Without finessing the join between upper and lower, between torso and legs, Rodin created a work that many sculptors at the time and subsequently have seen as one of his strongest and most singular works. This is despite the fact that the object conveys two different styles, exhibits two different attitudes toward finish, and lacks any attempt to hide the arbitrary fusion of these two components. It was the freedom and creativity with which Rodin used these practices – along with his activation surfaces of sculptures through traces of his own touch and with his more open attitude toward bodily pose, sensual subject matter, and non-realistic surface – that marked Rodin’s re-making of traditional 19th century sculptural techniques into the prototype for modern sculpture.

Later years (1900-1917)

By 1900, Rodin’s artistic reputation was entrenched. Gaining exposure from a pavilion of his artwork set up near the 1900 World’s Fair (Exposition Universelle) in Paris, he received requests to make busts of prominent people internationally, while his assistants at the atelier produced duplicates of his works. His income from portrait commissions alone totalled probably 200,000 francs a year.Hale, 147. As Rodin’s fame grew, he attracted many followers, including the German poet Rainer Maria Rilke, and authors Octave Mirbeau, Joris-Karl Huysmans, and Oscar Wilde.
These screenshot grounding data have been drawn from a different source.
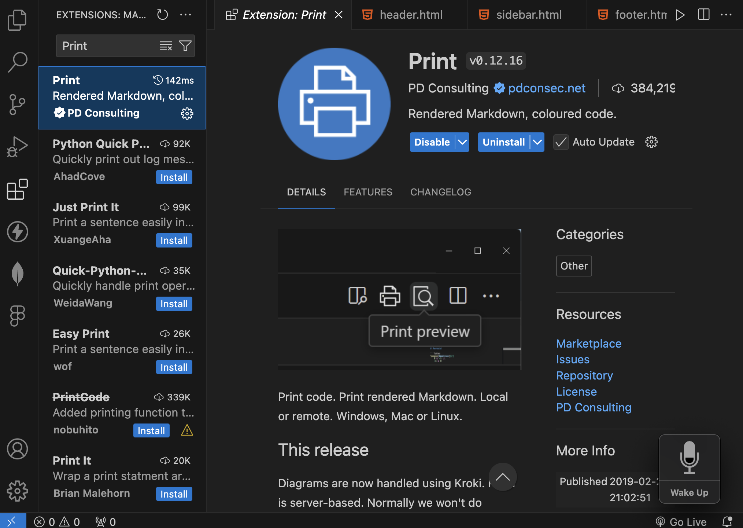This screenshot has width=743, height=528.
Task: Install the Just Print It extension
Action: (174, 241)
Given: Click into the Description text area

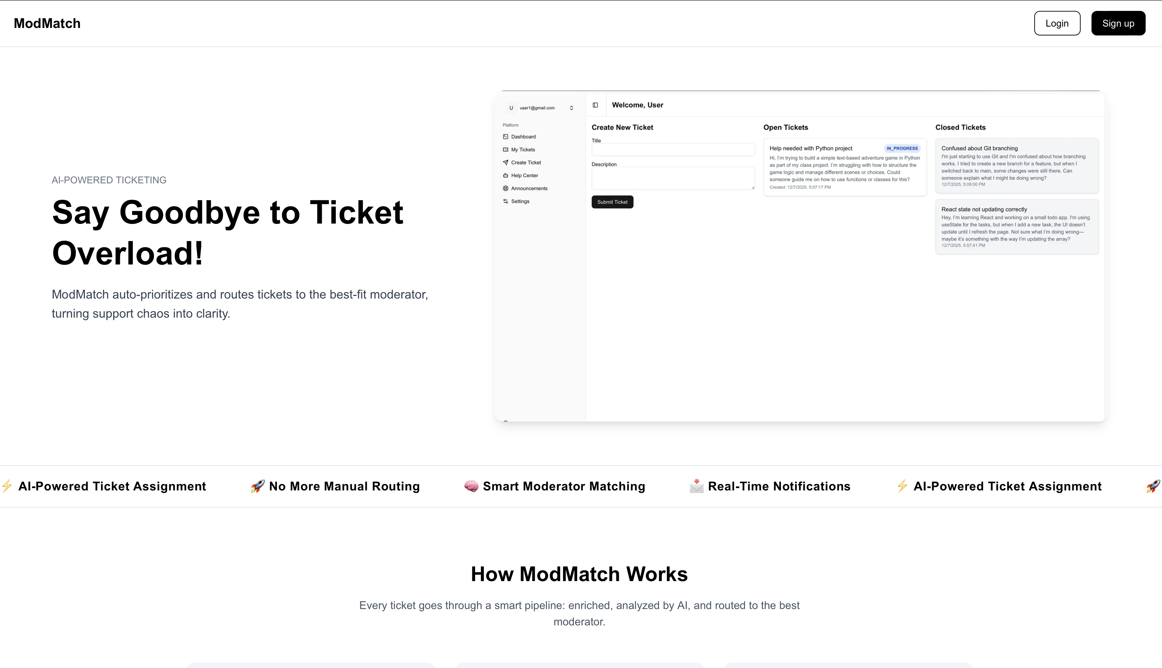Looking at the screenshot, I should click(672, 178).
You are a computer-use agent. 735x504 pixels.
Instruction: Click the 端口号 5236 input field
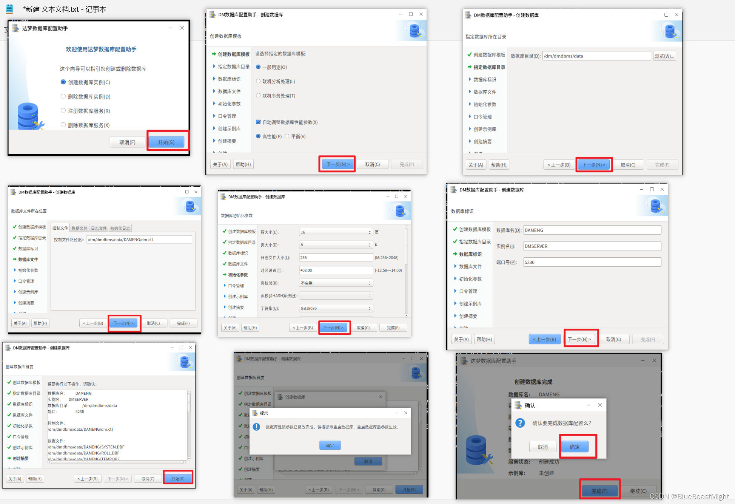click(x=592, y=262)
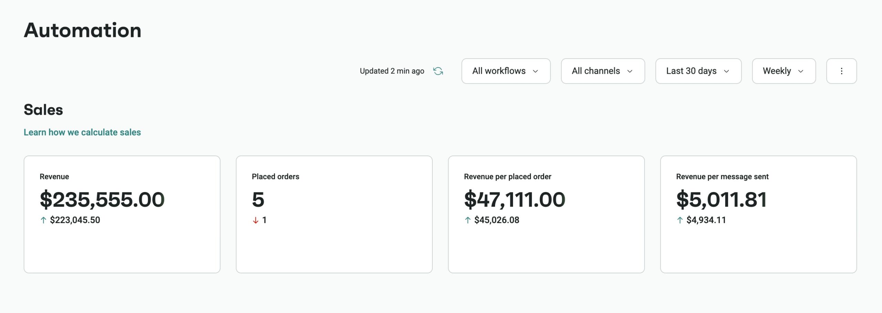Click the Automation page heading

82,30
Rilke stayed with Rodin in 1905 and 1906, and did administrative work for him; he would later write a laudatory monograph on the sculptor. Rodin and Beuret’s modest country estate in Meudon, purchased in 1897, was a host to such visitors as King Edward, dancer Isadora Duncan, and harpsichordist Wanda Landowska. Rodin moved to the city in 1908, renting the main floor of the Hôtel Biron, an 18th-century townhouse. He left Beuret in Meudon, and began an affair with the American-born Duchesse de Choiseul.

America

While Rodin was beginning to be accepted in France by the time of The Burghers of Calais, he had not yet conquered the American market and because of his technique and the frankness of some of his work, he did not have an easy time selling his work to American industrialists. Fortunately, he came to know Sarah Tyson Hallowell (1846–1924), a curator from Chicago who visited Paris to arrange exhibitions at the large Interstate Expositions of the 1870s and 1880s. Hallowell was not only a curator but an adviser and a facilitator who was trusted by a number of prominent American collectors to suggest works for their collections, the most prominent of these being the Chicago hotelier Potter Palmer and his wife, Bertha Palmer (1849–1918).